Il punto non è stabilire quale modello sia “migliore”, ma riconoscere che la pressione esercitata sui simboli cristiani non ha cancellato la religione. Al contrario, ne ha messo in luce la vitalità. L’ostilità verso il Cristianesimo – dagli attacchi ai luoghi di culto ai tentativi di eliminare le festività religiose – non è la prova della sua irrilevanza, ma della sua persistenza. Per questo la discussione sulla “rinascita cristiana” non è più solo teologica: è diventata una questione civilizzazionale.

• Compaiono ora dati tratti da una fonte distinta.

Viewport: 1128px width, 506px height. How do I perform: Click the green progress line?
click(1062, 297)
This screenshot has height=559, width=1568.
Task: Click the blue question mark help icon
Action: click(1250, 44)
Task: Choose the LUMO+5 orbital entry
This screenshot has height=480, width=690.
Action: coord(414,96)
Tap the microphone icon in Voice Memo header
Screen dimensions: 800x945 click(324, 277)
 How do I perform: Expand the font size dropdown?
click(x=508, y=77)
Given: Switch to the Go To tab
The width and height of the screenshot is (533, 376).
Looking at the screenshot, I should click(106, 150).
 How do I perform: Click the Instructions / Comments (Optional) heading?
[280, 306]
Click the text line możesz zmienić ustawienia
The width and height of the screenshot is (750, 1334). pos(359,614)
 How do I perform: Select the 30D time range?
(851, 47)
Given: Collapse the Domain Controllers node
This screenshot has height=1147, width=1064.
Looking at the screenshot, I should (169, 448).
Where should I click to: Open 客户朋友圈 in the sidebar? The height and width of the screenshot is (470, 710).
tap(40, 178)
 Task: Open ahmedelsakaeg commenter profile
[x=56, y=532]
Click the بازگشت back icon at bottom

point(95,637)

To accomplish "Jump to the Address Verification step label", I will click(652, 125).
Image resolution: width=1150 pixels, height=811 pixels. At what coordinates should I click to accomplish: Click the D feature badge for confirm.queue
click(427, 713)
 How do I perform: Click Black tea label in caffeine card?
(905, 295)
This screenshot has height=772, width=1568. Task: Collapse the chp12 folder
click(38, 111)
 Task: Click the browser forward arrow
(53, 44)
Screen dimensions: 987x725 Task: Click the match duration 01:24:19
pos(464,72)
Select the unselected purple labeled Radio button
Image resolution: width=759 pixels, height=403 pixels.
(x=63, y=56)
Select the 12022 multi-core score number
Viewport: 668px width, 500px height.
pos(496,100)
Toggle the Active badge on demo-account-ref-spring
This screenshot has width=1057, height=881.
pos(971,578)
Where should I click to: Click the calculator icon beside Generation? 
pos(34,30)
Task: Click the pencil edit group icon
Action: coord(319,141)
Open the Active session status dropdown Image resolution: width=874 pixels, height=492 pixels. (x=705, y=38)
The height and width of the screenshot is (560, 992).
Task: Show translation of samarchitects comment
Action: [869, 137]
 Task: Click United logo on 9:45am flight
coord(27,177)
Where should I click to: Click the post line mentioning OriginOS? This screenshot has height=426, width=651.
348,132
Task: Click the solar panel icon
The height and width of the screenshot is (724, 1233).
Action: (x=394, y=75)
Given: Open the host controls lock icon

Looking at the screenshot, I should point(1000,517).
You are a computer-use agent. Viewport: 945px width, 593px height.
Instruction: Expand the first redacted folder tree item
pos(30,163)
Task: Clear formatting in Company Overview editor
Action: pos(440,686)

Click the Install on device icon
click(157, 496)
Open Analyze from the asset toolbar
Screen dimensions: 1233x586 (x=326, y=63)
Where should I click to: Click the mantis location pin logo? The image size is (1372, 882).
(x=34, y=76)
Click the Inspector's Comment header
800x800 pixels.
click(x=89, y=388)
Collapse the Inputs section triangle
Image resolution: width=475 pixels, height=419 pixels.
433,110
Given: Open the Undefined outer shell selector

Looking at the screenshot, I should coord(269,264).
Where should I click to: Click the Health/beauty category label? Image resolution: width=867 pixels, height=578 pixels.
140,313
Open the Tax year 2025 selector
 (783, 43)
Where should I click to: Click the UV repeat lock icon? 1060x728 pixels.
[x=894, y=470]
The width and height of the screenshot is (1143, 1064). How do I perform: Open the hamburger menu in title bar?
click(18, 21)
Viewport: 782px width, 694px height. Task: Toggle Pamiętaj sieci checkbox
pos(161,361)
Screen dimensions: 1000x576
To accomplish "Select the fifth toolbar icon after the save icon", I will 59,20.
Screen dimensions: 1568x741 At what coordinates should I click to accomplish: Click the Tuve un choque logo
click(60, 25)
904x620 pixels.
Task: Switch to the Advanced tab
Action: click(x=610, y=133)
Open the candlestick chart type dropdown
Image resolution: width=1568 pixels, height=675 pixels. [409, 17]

Perché il Natale non è un semplice rito religioso. È un codice culturale, un linguaggio comune che ha plasmato per secoli il modo occidentale di concepire la persona, la famiglia, la fragilità, il tempo. Ha dato forma al calendario, ai riti, alla memoria collettiva. Difenderlo non significa fare propaganda religiosa, ma preservare un patrimonio simbolico senza il quale la civiltà cristiana rischia di dissolversi in un presente senza radici.
Una civiltà vive finché conserva i suoi simboli. Quando li svuota, li neutralizza o li rimuove, perde la capacità di riconoscersi. Il Natale è uno di quei simboli fondativi. Ridurlo a folklore neutro significa privarlo della sua forza generativa. Difenderlo significa difendere la possibilità stessa di una comunità che sa da dove viene e sa dove vuole andare.